Due to the rarity of ACS and its non-specific symptoms, ACS is commonly misdiagnosed. Recently, ECT is the modality of choice to detect the diagnosis of ACS. Identifying a fibrous membrane surrounding the small intestine is considered the specific radiological finding [4].

On a retrospective review of our patient’s ECT, we recognised a membrane encapsulating the small intestine centrally, which indicates the diagnosis of ACS (Figs 4 and 5).

Retrospective review of ECT (axial section), a membrane encapsulates the small intestine centrally indicates the diagnosis of ACS (black arrows).
Figure 4

Retrospective review of ECT (axial section), a membrane encapsulates the small intestine centrally indicates the diagnosis of ACS (black arrows).

Retrospective review of ECT (coronal section), a membrane encapsulates the small intestine centrally indicates the diagnosis of ACS (black arrows).
Figure 5

Retrospective review of ECT (coronal section), a membrane encapsulates the small intestine centrally indicates the diagnosis of ACS (black arrows).

The specific ECT findings in patients having recurrent attacks of subacute SBO with unknown causes help in diagnosing and determining the proper management of ACS.

However, it is acknowledged that we misdiagnosed ACS as acute appendicitis that provoked the surgery.

Surgery is the traditional therapy for ACS as most of the cases are discovered post-operatively. In mild attacks of SBO with the specific ECT findings, conservative management should be kept in mind.

Conservative management is still the treatment of choice for managing adhesive SBO with high success rates. In non-responding cases, surgical dense adhesiolysis might by followed with recurrent severe adhesions [6]. This fact supports the consideration of conservative treatment as the first line of therapy for mildly symptomatic ACS.

Conservative treatment consists of observation alone or insertion of a long nasointestinal decompression tube with medical treatment.
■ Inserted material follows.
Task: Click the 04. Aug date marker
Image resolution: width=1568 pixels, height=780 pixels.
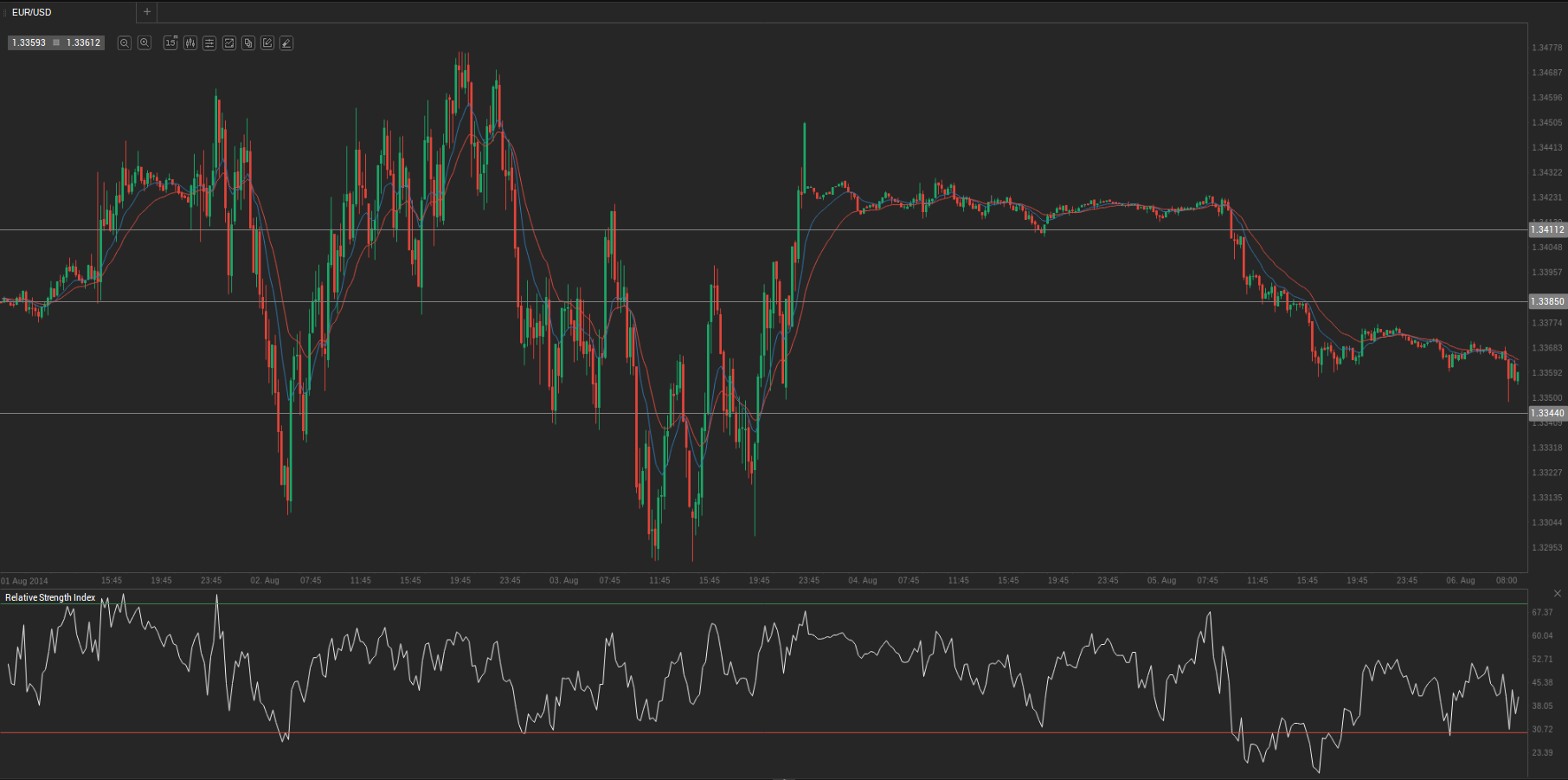Action: click(863, 580)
Some reports have demonstrated successful trials by using steroids, colchicine, tamoxifen or azathioprine [7].

The incidence rate of ischemia and perforation is rare in ACS. The thickened fibrotic membrane encapsulating the bowel with the dense adhesions prevent the vascular pedicle from twisting [8]. Therefore, the necessity for bowel resection in such a case is less common compared with when a band is the cause of intestinal obstruction [6].

On comparison with conservative treatment, surgery has a high incidence of iatrogenic complications (fistula formation, abscess with sepsis and recurrent adhesions) when attempting lysis for the severe adhesions between bowel loops [8]. In the largest study done in China including 82 ACS patients, 19 patients developed post-operative bowel obstruction, who were treated conservatively, 6 patients complicated with intestinal fistula and 3 of them died [9].

Most of the patients with ACS have intermittent mild attacks of SBO and rarely develop peritonitis or strangulation. When ACS is diagnosed with ECT, the treatment for such a case is a balance between conservative and surgical treatment. We believe that surgical management can be preserved for the cases with peritonitis or when not responding to the conservative management.

Notably, the limited number of reported cases was of patients who have sought a medical consultation and, maybe, there are more patients still not diagnosed because they have mild or no symptoms. This might be supporting the conservative management as the primary choice for mildly symptomatic ACS. More comprehensive studies are necessary to establish the proper management for ACS. Increasing the published reports will improve the awareness of the specific radiological findings and avoid the patient unnecessary surgery.

CONFLICT OF INTEREST STATEMENT

None declared.

FUNDING

The authors have no funding or financial relationships to disclose.